* [What is required] Every line of the data is to be transcribed without error.
>>>
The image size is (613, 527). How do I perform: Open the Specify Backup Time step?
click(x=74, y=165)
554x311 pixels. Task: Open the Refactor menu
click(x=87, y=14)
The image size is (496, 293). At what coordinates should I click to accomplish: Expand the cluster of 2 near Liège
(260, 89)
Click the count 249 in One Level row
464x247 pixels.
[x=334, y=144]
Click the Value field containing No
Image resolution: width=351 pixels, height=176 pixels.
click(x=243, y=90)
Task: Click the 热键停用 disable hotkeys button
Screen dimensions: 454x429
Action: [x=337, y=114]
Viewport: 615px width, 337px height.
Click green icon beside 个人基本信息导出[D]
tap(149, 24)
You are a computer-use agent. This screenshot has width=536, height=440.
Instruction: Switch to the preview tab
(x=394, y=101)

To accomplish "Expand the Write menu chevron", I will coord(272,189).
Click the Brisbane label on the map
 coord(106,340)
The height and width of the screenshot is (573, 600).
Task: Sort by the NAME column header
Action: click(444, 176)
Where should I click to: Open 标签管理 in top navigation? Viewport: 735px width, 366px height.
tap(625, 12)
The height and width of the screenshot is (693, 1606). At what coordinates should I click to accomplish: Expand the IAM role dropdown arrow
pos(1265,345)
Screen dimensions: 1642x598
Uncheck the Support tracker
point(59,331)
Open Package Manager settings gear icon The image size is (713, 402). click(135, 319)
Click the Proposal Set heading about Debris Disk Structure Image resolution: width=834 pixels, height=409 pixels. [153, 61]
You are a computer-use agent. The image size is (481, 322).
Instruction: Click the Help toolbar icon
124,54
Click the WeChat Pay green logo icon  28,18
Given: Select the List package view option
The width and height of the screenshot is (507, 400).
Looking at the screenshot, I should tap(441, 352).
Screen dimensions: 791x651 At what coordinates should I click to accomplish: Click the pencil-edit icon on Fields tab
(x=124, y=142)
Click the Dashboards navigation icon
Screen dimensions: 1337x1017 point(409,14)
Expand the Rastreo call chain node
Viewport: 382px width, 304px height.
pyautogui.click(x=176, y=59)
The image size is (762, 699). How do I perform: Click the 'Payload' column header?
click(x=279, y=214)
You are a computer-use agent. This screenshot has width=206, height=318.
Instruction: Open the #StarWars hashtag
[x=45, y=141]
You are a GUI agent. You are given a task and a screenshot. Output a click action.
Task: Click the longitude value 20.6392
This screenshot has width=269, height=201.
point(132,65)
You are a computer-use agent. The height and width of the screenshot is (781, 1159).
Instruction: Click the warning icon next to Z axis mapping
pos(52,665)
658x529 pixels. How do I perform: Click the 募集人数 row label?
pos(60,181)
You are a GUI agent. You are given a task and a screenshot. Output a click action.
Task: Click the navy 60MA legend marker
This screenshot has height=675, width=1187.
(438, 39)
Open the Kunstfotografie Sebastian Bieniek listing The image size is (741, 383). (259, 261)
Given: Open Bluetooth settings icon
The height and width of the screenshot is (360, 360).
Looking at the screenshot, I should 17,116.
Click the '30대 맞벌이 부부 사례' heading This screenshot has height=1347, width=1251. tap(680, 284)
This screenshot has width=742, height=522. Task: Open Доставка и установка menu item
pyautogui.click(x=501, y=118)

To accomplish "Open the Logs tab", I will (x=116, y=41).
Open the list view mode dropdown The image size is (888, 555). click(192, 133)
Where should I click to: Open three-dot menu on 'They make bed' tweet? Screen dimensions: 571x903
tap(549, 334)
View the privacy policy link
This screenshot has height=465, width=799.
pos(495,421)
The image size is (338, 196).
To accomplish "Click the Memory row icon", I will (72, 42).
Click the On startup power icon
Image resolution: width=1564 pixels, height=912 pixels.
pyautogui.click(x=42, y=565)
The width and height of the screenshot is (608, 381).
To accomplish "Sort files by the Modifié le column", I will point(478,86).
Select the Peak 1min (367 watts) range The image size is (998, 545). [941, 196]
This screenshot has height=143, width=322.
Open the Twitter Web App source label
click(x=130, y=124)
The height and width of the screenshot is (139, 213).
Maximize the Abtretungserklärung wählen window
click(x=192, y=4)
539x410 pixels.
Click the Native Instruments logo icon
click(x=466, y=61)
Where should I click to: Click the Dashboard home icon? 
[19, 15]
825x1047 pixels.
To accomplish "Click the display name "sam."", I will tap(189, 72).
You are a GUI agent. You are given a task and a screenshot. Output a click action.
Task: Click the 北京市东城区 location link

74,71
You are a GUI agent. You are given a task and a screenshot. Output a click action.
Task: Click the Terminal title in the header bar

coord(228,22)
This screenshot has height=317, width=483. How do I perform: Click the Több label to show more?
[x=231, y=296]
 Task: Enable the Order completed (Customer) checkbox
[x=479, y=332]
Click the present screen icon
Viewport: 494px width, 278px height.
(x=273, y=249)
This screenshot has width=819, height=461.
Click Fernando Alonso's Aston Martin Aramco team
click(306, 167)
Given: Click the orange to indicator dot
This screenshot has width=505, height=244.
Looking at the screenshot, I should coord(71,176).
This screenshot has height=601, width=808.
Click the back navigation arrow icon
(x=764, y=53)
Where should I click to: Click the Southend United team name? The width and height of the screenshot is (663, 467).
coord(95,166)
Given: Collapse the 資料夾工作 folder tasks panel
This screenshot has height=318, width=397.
<<<
* [Output of the exercise]
The image size is (613, 527). How do I perform: Open the Specify Backup Time step?
click(x=74, y=165)
554x311 pixels. Task: Open the Refactor menu
click(x=87, y=14)
The image size is (496, 293). At what coordinates should I click to accomplish: Expand the cluster of 2 near Liège
(260, 89)
Click the count 249 in One Level row
464x247 pixels.
[x=334, y=144]
Click the Value field containing No
Image resolution: width=351 pixels, height=176 pixels.
click(x=243, y=90)
Task: Click the 热键停用 disable hotkeys button
Screen dimensions: 454x429
Action: [x=337, y=114]
Viewport: 615px width, 337px height.
Click green icon beside 个人基本信息导出[D]
tap(149, 24)
You are a computer-use agent. This screenshot has width=536, height=440.
Instruction: Switch to the preview tab
(x=394, y=101)

To accomplish "Expand the Write menu chevron", I will coord(272,189).
Click the Brisbane label on the map
 coord(106,340)
The height and width of the screenshot is (573, 600).
Task: Sort by the NAME column header
Action: click(444, 176)
Where should I click to: Open 标签管理 in top navigation? Viewport: 735px width, 366px height.
tap(625, 12)
The height and width of the screenshot is (693, 1606). At what coordinates should I click to accomplish: Expand the IAM role dropdown arrow
pos(1265,345)
Screen dimensions: 1642x598
Uncheck the Support tracker
point(59,331)
Open Package Manager settings gear icon The image size is (713, 402). click(135, 319)
Click the Proposal Set heading about Debris Disk Structure Image resolution: width=834 pixels, height=409 pixels. [153, 61]
You are a computer-use agent. The image size is (481, 322).
Instruction: Click the Help toolbar icon
124,54
Click the WeChat Pay green logo icon  28,18
Given: Select the List package view option
The width and height of the screenshot is (507, 400).
Looking at the screenshot, I should tap(441, 352).
Screen dimensions: 791x651 At what coordinates should I click to accomplish: Click the pencil-edit icon on Fields tab
(x=124, y=142)
Click the Dashboards navigation icon
Screen dimensions: 1337x1017 point(409,14)
Expand the Rastreo call chain node
Viewport: 382px width, 304px height.
pyautogui.click(x=176, y=59)
The image size is (762, 699). How do I perform: Click the 'Payload' column header?
click(x=279, y=214)
You are a computer-use agent. This screenshot has width=206, height=318.
Instruction: Open the #StarWars hashtag
[x=45, y=141]
You are a GUI agent. You are given a task and a screenshot. Output a click action.
Task: Click the longitude value 20.6392
This screenshot has width=269, height=201.
point(132,65)
You are a computer-use agent. The height and width of the screenshot is (781, 1159).
Instruction: Click the warning icon next to Z axis mapping
pos(52,665)
658x529 pixels. How do I perform: Click the 募集人数 row label?
pos(60,181)
You are a GUI agent. You are given a task and a screenshot. Output a click action.
Task: Click the navy 60MA legend marker
This screenshot has height=675, width=1187.
(438, 39)
Open the Kunstfotografie Sebastian Bieniek listing The image size is (741, 383). (259, 261)
Given: Open Bluetooth settings icon
The height and width of the screenshot is (360, 360).
Looking at the screenshot, I should 17,116.
Click the '30대 맞벌이 부부 사례' heading This screenshot has height=1347, width=1251. tap(680, 284)
This screenshot has width=742, height=522. Task: Open Доставка и установка menu item
pyautogui.click(x=501, y=118)

To accomplish "Open the Logs tab", I will (x=116, y=41).
Open the list view mode dropdown The image size is (888, 555). click(192, 133)
Where should I click to: Open three-dot menu on 'They make bed' tweet? Screen dimensions: 571x903
tap(549, 334)
View the privacy policy link
This screenshot has height=465, width=799.
pos(495,421)
The image size is (338, 196).
To accomplish "Click the Memory row icon", I will (72, 42).
Click the On startup power icon
Image resolution: width=1564 pixels, height=912 pixels.
pyautogui.click(x=42, y=565)
The width and height of the screenshot is (608, 381).
To accomplish "Sort files by the Modifié le column", I will point(478,86).
Select the Peak 1min (367 watts) range The image size is (998, 545). [941, 196]
This screenshot has height=143, width=322.
Open the Twitter Web App source label
click(x=130, y=124)
The height and width of the screenshot is (139, 213).
Maximize the Abtretungserklärung wählen window
click(x=192, y=4)
539x410 pixels.
Click the Native Instruments logo icon
click(x=466, y=61)
Where should I click to: Click the Dashboard home icon? 
[19, 15]
825x1047 pixels.
To accomplish "Click the display name "sam."", I will tap(189, 72).
You are a GUI agent. You are given a task and a screenshot. Output a click action.
Task: Click the 北京市东城区 location link

74,71
You are a GUI agent. You are given a task and a screenshot. Output a click action.
Task: Click the Terminal title in the header bar

coord(228,22)
This screenshot has height=317, width=483. How do I perform: Click the Több label to show more?
[x=231, y=296]
 Task: Enable the Order completed (Customer) checkbox
[x=479, y=332]
Click the present screen icon
Viewport: 494px width, 278px height.
(x=273, y=249)
This screenshot has width=819, height=461.
Click Fernando Alonso's Aston Martin Aramco team
click(306, 167)
Given: Click the orange to indicator dot
This screenshot has width=505, height=244.
Looking at the screenshot, I should coord(71,176).
This screenshot has height=601, width=808.
Click the back navigation arrow icon
(x=764, y=53)
Where should I click to: Click the Southend United team name? The width and height of the screenshot is (663, 467).
coord(95,166)
Given: Collapse the 資料夾工作 folder tasks panel
This screenshot has height=318, width=397.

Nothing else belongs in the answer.